Contrairement aux pensionnats pour autochtones, nous avions le loisir de retourner dans notre famille le vendredi. Rarement était-ce possible de verbaliser ce que nous vivions pendant la semaine : autres temps, autres mœurs. Et puis, comment critiquer l’éducation que nous recevions alors que nous étions privilégiées de pouvoir recevoir un enseignement de qualité, de jouer du piano, de prendre part à des compétitions sportives ?

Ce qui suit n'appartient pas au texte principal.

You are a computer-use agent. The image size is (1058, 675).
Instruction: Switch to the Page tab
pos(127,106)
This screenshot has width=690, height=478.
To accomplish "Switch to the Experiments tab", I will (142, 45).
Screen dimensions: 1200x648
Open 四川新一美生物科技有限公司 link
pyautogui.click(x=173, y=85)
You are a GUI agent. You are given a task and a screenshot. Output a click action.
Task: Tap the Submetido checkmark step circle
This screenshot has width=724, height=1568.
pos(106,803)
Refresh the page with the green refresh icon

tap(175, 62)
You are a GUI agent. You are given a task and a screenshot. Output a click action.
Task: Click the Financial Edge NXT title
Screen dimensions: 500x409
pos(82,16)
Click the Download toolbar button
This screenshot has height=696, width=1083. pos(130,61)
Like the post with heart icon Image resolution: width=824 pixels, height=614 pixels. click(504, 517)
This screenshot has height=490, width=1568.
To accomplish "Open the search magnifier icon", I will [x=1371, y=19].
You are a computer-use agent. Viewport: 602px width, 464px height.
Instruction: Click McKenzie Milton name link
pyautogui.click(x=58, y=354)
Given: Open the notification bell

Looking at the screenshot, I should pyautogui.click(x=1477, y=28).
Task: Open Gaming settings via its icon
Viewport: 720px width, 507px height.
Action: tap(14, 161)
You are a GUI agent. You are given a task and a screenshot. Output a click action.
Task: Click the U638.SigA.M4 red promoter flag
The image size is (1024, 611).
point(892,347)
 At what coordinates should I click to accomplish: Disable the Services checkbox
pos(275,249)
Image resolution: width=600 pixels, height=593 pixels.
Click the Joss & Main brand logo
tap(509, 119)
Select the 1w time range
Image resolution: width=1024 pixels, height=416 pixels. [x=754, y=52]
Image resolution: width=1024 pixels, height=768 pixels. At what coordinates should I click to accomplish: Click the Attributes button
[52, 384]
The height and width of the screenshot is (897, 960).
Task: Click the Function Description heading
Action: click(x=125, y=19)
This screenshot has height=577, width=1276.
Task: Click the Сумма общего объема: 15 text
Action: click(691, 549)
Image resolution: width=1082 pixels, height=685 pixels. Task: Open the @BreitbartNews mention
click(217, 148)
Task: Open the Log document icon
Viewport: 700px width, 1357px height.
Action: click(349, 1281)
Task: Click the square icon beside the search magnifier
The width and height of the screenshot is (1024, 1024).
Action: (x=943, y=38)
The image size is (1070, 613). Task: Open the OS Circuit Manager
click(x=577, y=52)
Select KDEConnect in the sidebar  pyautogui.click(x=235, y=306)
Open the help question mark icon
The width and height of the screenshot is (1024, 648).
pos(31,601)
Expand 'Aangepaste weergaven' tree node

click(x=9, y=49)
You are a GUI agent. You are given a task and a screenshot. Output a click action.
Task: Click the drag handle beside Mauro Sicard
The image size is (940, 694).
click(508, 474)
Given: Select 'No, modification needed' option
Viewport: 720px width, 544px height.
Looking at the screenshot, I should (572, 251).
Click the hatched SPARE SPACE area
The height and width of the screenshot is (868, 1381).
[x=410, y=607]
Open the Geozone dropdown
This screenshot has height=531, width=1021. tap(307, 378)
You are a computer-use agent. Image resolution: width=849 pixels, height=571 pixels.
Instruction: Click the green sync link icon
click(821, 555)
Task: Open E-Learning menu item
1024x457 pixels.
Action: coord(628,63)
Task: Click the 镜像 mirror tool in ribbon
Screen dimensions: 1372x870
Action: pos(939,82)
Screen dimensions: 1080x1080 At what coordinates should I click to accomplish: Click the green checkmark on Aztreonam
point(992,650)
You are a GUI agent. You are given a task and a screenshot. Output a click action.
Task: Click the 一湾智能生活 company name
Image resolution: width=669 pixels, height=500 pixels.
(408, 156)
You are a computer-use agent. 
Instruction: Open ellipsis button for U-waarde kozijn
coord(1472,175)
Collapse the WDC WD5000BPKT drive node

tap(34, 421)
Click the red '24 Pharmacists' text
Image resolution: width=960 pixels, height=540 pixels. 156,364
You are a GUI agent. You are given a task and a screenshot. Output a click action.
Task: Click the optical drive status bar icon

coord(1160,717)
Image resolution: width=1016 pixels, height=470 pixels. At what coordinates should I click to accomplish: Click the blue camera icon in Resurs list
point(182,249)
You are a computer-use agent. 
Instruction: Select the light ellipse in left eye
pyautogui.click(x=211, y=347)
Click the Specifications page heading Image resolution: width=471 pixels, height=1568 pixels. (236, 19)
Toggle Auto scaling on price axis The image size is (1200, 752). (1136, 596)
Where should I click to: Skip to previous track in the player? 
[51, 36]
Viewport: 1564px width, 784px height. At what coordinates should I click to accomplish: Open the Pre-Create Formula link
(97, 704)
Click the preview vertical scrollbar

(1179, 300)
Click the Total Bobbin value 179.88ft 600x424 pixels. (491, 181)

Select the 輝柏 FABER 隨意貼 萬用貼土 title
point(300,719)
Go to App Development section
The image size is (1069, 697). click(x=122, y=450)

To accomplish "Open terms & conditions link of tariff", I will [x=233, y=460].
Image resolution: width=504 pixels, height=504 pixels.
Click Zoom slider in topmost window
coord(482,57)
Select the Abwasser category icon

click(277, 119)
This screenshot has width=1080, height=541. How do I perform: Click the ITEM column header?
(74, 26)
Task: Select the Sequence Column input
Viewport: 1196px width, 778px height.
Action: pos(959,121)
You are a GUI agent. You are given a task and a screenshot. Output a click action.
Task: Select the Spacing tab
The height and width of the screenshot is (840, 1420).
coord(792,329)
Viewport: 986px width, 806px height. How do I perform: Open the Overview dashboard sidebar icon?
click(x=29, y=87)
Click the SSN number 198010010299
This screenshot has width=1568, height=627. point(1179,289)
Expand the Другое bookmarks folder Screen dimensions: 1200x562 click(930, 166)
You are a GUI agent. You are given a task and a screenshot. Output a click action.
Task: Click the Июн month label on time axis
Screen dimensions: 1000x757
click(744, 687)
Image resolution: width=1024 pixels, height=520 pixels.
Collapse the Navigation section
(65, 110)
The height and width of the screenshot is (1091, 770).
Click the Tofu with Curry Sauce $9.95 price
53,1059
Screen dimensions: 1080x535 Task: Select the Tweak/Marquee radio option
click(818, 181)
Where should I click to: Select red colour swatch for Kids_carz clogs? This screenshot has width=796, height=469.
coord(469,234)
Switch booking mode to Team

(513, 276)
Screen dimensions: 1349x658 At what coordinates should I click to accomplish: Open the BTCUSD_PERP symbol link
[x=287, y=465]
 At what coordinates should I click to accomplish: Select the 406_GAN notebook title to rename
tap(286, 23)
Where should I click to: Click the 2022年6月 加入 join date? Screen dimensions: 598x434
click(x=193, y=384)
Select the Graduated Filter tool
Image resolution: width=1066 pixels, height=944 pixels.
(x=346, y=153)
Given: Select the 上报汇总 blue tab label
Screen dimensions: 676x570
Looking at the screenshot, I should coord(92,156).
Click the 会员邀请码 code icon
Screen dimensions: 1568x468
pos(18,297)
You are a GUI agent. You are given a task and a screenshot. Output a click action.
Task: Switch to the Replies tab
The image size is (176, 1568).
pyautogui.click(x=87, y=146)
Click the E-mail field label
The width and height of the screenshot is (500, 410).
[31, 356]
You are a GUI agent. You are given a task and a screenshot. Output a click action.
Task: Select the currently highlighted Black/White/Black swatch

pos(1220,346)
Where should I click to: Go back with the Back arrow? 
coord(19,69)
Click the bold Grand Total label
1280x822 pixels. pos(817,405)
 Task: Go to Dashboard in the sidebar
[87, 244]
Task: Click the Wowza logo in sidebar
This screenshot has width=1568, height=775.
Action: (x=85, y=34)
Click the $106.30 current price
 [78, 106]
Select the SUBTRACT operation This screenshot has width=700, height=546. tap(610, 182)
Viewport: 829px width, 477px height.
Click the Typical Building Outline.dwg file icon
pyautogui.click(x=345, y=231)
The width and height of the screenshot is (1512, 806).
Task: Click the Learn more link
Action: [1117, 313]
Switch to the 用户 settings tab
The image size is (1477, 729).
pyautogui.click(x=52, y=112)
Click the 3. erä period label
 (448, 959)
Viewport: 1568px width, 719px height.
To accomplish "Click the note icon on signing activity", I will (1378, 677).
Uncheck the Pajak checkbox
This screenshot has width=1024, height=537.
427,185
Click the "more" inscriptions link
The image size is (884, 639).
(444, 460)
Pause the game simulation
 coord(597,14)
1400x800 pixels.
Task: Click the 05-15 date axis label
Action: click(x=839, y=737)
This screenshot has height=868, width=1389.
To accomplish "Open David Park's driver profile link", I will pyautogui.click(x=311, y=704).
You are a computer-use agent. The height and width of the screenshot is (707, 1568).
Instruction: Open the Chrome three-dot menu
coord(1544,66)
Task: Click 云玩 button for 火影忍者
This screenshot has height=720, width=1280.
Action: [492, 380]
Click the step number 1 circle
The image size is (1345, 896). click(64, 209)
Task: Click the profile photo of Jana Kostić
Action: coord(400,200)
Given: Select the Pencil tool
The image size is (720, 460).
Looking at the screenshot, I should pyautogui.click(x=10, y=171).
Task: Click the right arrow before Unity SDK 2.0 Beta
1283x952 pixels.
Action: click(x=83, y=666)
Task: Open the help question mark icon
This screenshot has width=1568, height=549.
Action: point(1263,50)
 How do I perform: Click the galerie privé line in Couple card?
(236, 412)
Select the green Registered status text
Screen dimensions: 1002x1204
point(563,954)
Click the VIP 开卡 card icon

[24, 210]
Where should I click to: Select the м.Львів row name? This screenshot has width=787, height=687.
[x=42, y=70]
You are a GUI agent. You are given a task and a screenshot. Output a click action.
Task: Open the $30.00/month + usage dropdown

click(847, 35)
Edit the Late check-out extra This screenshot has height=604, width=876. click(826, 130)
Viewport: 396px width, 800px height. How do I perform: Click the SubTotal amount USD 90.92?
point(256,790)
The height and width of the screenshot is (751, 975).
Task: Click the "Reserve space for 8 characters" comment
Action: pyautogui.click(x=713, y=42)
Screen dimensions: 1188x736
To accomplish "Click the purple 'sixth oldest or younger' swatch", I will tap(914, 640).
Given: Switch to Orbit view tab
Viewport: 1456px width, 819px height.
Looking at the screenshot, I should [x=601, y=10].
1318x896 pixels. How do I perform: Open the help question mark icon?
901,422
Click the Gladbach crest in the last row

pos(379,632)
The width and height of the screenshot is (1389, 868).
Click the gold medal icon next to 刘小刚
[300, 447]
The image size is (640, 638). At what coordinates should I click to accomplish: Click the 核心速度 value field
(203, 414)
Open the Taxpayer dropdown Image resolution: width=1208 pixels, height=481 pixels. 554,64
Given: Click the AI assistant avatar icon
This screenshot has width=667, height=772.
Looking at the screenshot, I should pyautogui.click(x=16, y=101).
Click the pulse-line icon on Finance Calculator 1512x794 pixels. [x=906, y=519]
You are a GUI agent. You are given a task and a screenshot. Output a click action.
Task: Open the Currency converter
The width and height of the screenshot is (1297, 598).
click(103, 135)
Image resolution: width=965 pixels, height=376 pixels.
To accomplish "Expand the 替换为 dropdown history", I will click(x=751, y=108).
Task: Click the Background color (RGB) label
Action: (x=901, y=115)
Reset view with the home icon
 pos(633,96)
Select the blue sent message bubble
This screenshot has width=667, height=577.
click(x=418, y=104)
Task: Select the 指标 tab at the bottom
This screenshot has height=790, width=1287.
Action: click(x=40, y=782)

Le déchirement, les peurs et les pleurs me restent en mémoire. Faire ma valise me nouait le ventre. Dire au revoir le dimanche soir constituait une épreuve. Quelques fois, cette étape difficile se déroulait le lundi matin, avec le stress supplémentaire que comportait un retard sur la route menant aux foudres des religieuses par la suite.
J’ose à peine imaginer ce que vivaient les jeunes de mon âge dans les pensionnats pour autochtones (Maliotenam : 1952-1971). Quel enfer vivaient-ils? Quelles peurs les habitaient chaque minute? Quelles souffrances ont-ils endurées?
L’évangélisation que j’ai vécue comme pensionnaire était intense : apprendre par cœur le catéchisme, lire la bible, aller à la messe à 6 h le matin. Quel cauchemar vivaient les autochtones de mon âge, filles et garçons astreints à l’acculturation, désemparés, loin des leurs? Ce que j’ai vécu n’a rien de comparable à leur calvaire. Ils ont traversé des moments de grande indignité, de souffrances physiques, psychologiques et morales. Ils en sont morts. Je m’en trouve meurtrie.
Que nous ayons pris un temps de réflexion le 1er juillet était nécessaire. Mais il faudra plus, comme plusieurs l’ont affirmé. Il faudra trouver le moyen de corriger ces injustices et de dédommager les victimes.
Pour ma part, les images, les témoignages et les commentaires ont fait resurgir des souvenirs de la réalité que j’ai vécue de 1965 à 1971. Ils m’ont permis de prendre conscience que des situations pires que celles que j’ai vécues à l’époque pesaient dans la vie de pensionnaires de mon âge, et qui eux ont vraiment souffert.